WORK INSTRUCTION
Once you reach the line containing "メッセージカード・立て札 (273, 1834)" in the data below, restate each line word for word up to and including the one containing "本町 (280, 1633)".

######

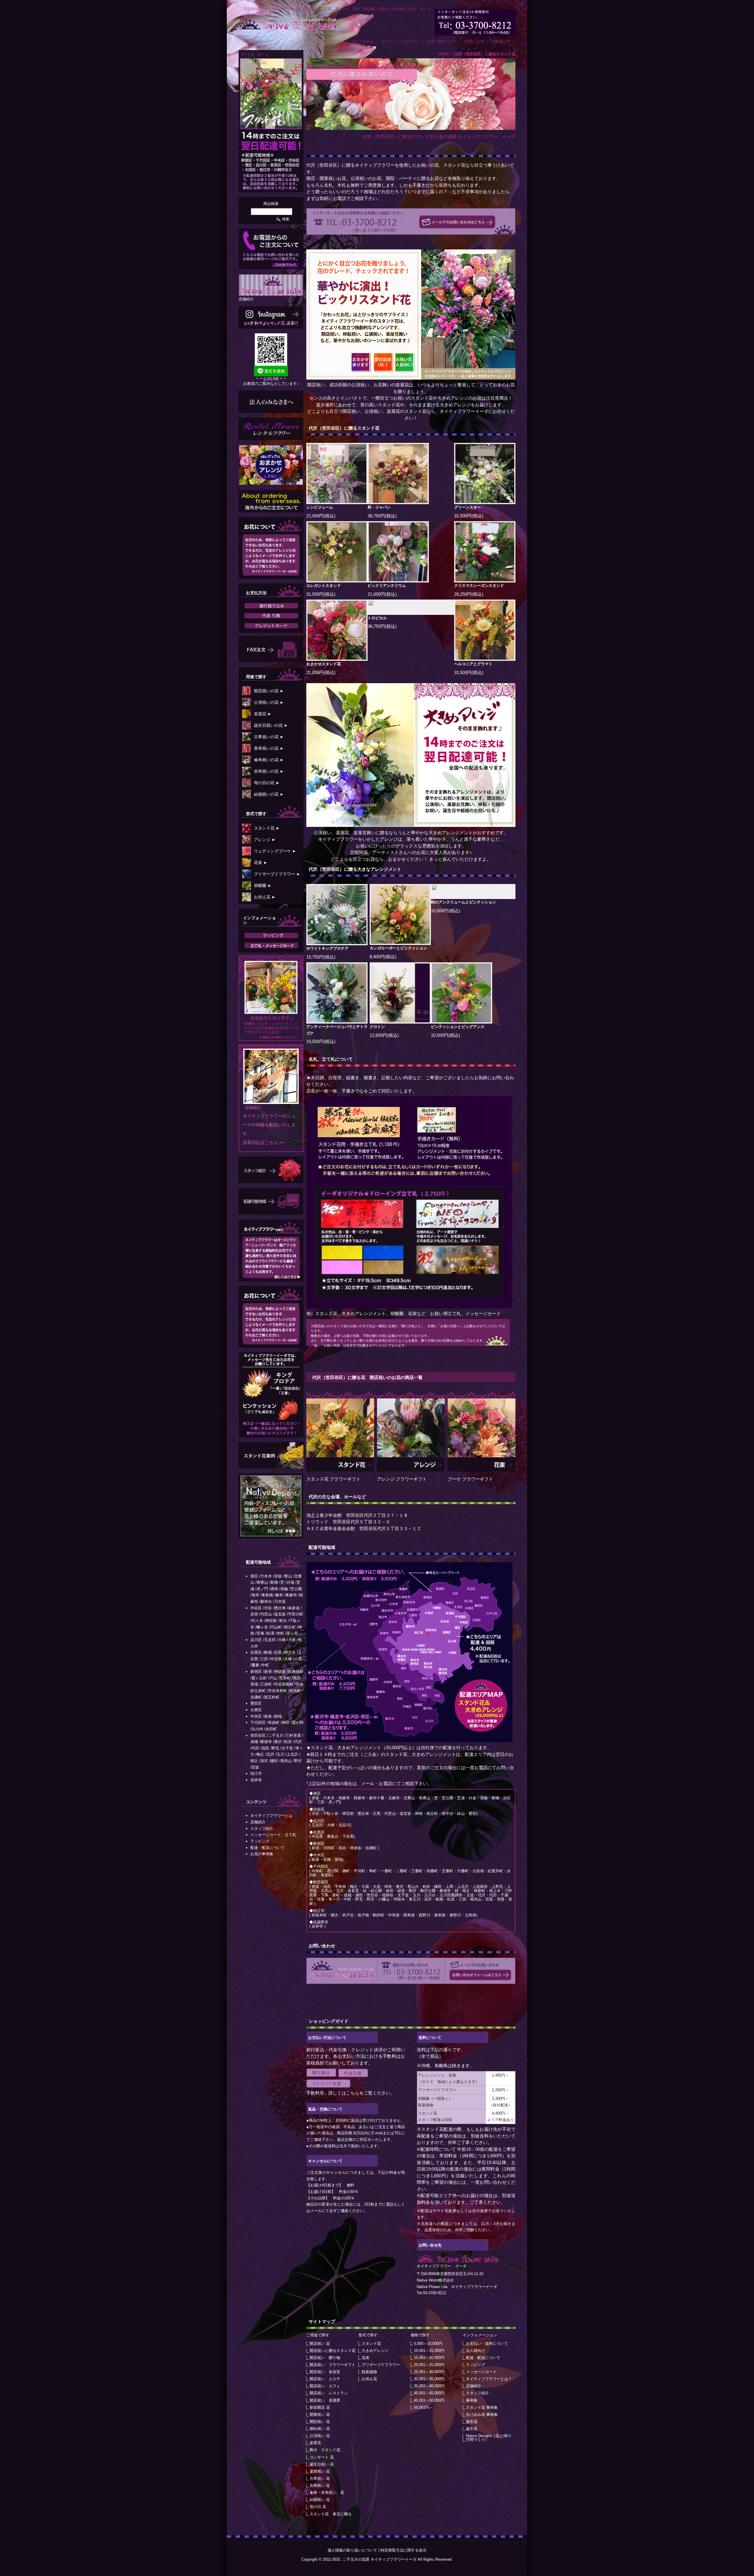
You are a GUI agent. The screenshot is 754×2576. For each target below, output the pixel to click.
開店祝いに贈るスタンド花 (332, 2350)
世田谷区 (258, 1735)
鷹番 (255, 1665)
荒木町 (285, 1678)
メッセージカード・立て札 (273, 1834)
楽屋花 (315, 2443)
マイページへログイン (400, 41)
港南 (274, 1589)
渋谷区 (256, 1608)
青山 (288, 1576)
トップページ (333, 41)
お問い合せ (474, 41)
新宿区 (256, 1671)
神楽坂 (280, 1671)
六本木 (266, 1576)
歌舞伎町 (295, 1671)
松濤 (270, 1633)
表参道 (294, 1608)
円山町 (276, 1627)
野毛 (275, 1748)
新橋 (274, 1582)
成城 (254, 1741)
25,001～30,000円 (429, 2372)
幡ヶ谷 (262, 1627)
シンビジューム (319, 507)
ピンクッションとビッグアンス (458, 1026)
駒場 (268, 1652)
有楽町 (274, 1722)
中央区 (256, 1716)
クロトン (377, 1026)
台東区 (256, 1710)
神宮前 (271, 1620)
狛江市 (256, 1773)
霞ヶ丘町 (259, 1678)
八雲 (298, 1659)
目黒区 (256, 1652)
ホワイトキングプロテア (327, 948)
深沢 (264, 1761)
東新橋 (267, 1595)
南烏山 (286, 1761)
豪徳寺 (266, 1741)
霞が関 (297, 1722)
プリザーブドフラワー (381, 2365)
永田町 (271, 1729)
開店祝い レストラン (329, 2393)
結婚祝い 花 (320, 2499)
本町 (280, 1633)
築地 (278, 1716)
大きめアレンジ (452, 397)
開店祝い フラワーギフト (332, 2365)
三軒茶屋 (293, 1735)
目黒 (278, 1652)
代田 (255, 1748)
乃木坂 (280, 1601)
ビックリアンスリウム (387, 585)
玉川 (280, 1754)
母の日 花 (318, 2506)
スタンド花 (422, 397)
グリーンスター (467, 507)
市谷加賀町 (283, 1684)
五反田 (270, 1640)
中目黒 (276, 1659)
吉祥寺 (256, 1780)
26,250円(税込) (468, 594)
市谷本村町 (277, 1690)
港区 (254, 1576)
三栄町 (266, 1684)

######

SOLUTION FOR THIS TASK
メッセージカード・立て札 (273, 1834)
楽屋花 (315, 2443)
マイページへログイン (400, 41)
港南 (274, 1589)
渋谷区 (256, 1608)
青山 (288, 1576)
トップページ (333, 41)
お問い合せ (474, 41)
新宿区 (256, 1671)
神楽坂 (280, 1671)
六本木 (266, 1576)
歌舞伎町 (295, 1671)
松濤 (270, 1633)
表参道 (294, 1608)
円山町 (276, 1627)
野毛 (275, 1748)
新橋 (274, 1582)
成城 (254, 1741)
25,001～30,000円 (429, 2372)
幡ヶ谷 (262, 1627)
シンビジューム (319, 507)
ピンクッションとビッグアンス (458, 1026)
駒場 (268, 1652)
有楽町 (274, 1722)
中央区 (256, 1716)
クロトン (377, 1026)
台東区 (256, 1710)
神宮前 (271, 1620)
狛江市 (256, 1773)
霞ヶ丘町 (259, 1678)
八雲 (298, 1659)
目黒区 (256, 1652)
ホワイトキングプロテア (327, 948)
深沢 (264, 1761)
東新橋 (267, 1595)
南烏山 (286, 1761)
豪徳寺 (266, 1741)
霞が関 (297, 1722)
プリザーブドフラワー (381, 2365)
永田町 (271, 1729)
開店祝い レストラン (329, 2393)
結婚祝い 花 (320, 2499)
本町 (280, 1633)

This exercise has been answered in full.